INSTRUCTIONS FOR THE TASK - Change every "dropdown" to "drop-down" in the data from its start up to and including the line with "coord(1223,166)", and give those lines again with nothing else altered.

DATA PROVIDED -
______

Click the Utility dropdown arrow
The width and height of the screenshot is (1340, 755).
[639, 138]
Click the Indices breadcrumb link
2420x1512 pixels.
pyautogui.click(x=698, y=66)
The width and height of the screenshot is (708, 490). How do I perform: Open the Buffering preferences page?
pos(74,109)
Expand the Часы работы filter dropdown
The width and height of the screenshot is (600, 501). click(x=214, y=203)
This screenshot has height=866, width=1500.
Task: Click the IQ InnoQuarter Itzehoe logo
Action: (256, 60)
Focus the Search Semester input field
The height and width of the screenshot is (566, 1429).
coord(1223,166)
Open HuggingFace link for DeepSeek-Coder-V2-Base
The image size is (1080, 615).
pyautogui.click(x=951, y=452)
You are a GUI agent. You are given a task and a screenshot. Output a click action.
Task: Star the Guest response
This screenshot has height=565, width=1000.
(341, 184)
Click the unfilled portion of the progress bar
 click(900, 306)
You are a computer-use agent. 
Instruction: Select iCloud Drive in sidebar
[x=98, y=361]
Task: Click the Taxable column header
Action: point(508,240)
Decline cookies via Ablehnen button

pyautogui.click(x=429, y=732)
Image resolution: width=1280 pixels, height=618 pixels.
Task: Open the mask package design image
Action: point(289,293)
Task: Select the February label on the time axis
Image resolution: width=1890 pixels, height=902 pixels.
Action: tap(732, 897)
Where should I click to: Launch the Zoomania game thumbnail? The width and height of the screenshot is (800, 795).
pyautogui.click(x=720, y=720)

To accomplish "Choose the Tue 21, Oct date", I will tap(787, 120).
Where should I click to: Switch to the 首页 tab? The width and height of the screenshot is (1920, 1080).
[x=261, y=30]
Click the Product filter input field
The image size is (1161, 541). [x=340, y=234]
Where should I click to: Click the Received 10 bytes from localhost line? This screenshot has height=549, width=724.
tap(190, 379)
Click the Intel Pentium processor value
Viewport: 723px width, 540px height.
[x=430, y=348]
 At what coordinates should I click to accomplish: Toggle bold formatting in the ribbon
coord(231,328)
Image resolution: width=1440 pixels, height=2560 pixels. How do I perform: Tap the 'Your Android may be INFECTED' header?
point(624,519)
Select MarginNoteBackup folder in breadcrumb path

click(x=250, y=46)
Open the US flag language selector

______

EXERCISE RESULT -
Click the Utility drop-down arrow
The width and height of the screenshot is (1340, 755).
[639, 138]
Click the Indices breadcrumb link
2420x1512 pixels.
pyautogui.click(x=698, y=66)
The width and height of the screenshot is (708, 490). How do I perform: Open the Buffering preferences page?
pos(74,109)
Expand the Часы работы filter drop-down
The width and height of the screenshot is (600, 501). click(x=214, y=203)
This screenshot has height=866, width=1500.
Task: Click the IQ InnoQuarter Itzehoe logo
Action: (256, 60)
Focus the Search Semester input field
The height and width of the screenshot is (566, 1429).
coord(1223,166)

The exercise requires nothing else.